THE PROBLEM: Swap every "Task" in the material below for "Goal" and reproduce the rest unchanged, omitting the pictures.

[Word and element pointing entries]
====================
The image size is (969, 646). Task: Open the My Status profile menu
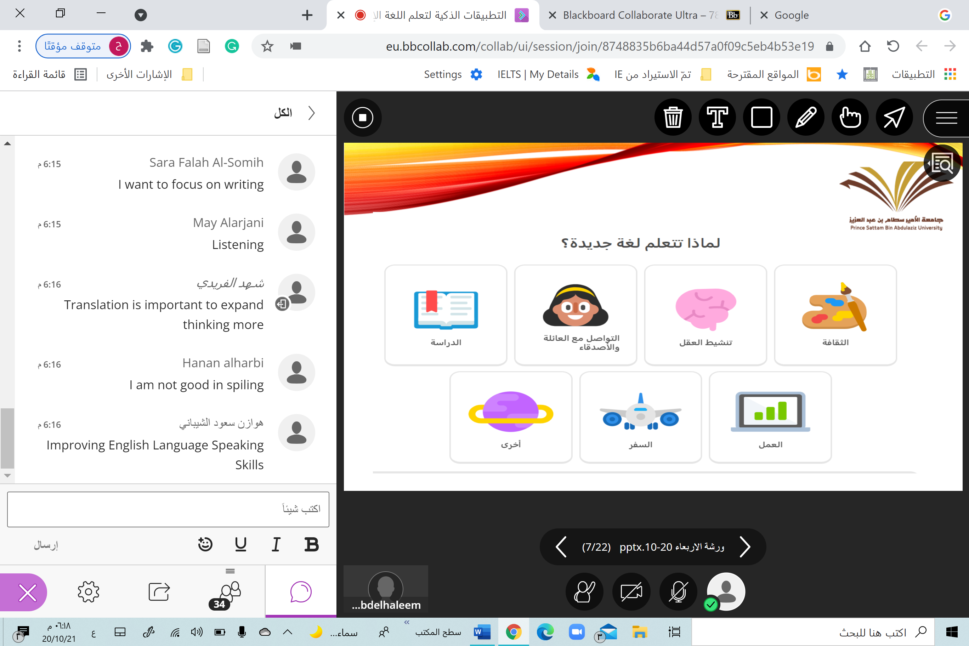(726, 591)
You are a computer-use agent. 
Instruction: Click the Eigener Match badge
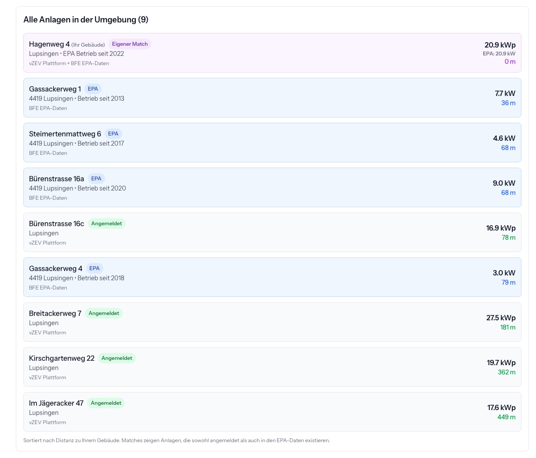coord(130,44)
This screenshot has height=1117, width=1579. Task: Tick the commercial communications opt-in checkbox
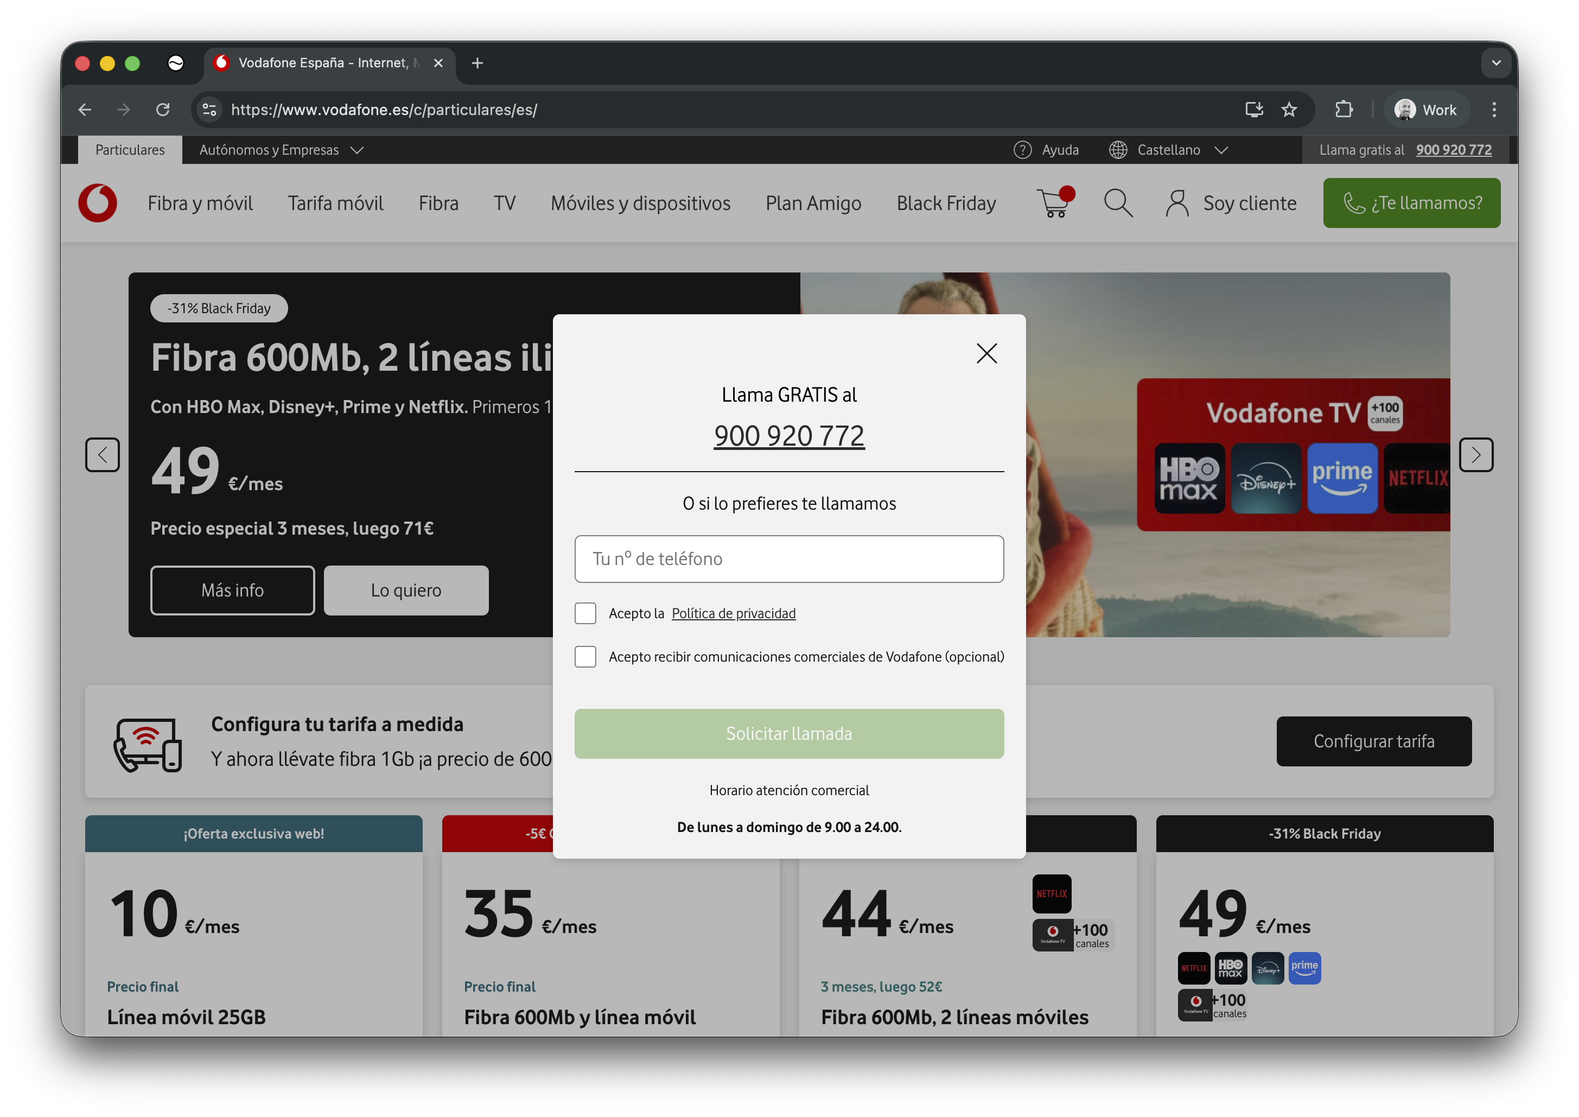(x=585, y=657)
====================
RESULT OF THE EXERCISE:
The image size is (969, 646). Goal: Open the My Status profile menu
(726, 591)
You are a computer-use agent. 
Instruction: Click the Eigener Match badge
coord(130,44)
This screenshot has height=1117, width=1579. Goal: Tick the commercial communications opt-in checkbox
(x=585, y=657)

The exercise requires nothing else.